Hide table of contents


The purpose of this post is to answer Holden Karnofsky's question of "How should we value various possible long-run outcomes relative to each other?"  


1 Musings on moral uncertainty (skip if you already have read lots about moral uncertainty) 

I'll begin with a series of thoughts on moral uncertainty based on Will Macaskill's book.  TLDR, we should take it seriously.  

1 Under moral uncertainty it makes sense to maximize moral choice worthiness.  

2 Moral uncertainty is justified given the difficulty of ethics and the absence of agreement.  

3 Humans are naturally overconfident.  98% stated confidence results in being wrong 30% of the time.  People are wrong 10% of the time for things where they say they're 100% certain.  

4 Taking moral uncertainty seriously can also be justified by intuitions about the foie gras case.  Suppose one is pretty sure that foie gras is neutral but they think it might be very bad.  They shouldn't eat it if there's an equally good risotto.  

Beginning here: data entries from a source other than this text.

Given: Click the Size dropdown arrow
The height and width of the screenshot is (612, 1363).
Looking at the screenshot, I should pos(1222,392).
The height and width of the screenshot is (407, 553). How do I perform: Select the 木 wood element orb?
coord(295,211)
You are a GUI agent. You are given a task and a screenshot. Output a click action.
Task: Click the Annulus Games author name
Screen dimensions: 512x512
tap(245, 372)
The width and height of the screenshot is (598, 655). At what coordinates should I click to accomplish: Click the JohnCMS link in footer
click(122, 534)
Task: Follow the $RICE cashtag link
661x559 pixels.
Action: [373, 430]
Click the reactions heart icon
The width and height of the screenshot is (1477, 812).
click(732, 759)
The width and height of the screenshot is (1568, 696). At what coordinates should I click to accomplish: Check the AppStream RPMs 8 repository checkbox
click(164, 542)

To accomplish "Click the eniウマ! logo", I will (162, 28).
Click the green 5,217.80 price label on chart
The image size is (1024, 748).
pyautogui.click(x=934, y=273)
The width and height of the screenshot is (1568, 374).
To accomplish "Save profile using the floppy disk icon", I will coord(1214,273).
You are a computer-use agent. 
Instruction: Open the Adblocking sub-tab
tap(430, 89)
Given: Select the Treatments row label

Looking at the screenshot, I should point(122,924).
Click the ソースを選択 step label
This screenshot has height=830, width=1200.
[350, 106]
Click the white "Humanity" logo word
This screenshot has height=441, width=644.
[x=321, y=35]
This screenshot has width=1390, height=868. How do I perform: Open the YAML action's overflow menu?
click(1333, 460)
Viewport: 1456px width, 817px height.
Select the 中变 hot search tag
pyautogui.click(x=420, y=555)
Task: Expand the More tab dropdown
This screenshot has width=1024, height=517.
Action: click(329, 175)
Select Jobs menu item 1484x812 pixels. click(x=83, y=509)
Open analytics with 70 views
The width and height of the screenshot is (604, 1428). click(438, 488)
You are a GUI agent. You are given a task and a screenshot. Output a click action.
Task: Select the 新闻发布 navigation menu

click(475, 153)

5 It's analogous with empirical uncertainty.  Suppose in the fois gras case she is pretty sure that she has no effect on increasing animal suffering by eating it, but is certain that animal suffering is bad.  In this case the choiceworthiness of each option is the same as the first case.  

6 It avoids collective self defeat based on lots of moral uncertainty.  Suppose I have 60% credence in theory one you have 60% credence in theory 2.  It makes sense to make a compromise to avoid being collectively money pumpable.  

7 It's the only way to accommodate true principles.  If X has a 10% chance of being bad, but a 90% chance of being fine because of moral reasons, X is just as good as Y which has a 10% chance of being bad and a 90% chance of being fine because of practical considerations.  Anything else would require not treating equally not bad cases as equal and not treating equally bad cases as equal.   

8 There are cases where it's not clear whether something verges into moral uncertainty or empirical uncertainty.  Suppose Sophie isn't sure whether or not to eat chicken, but she knows she shouldn't eat if it has personhood.  Is that normative of empirical?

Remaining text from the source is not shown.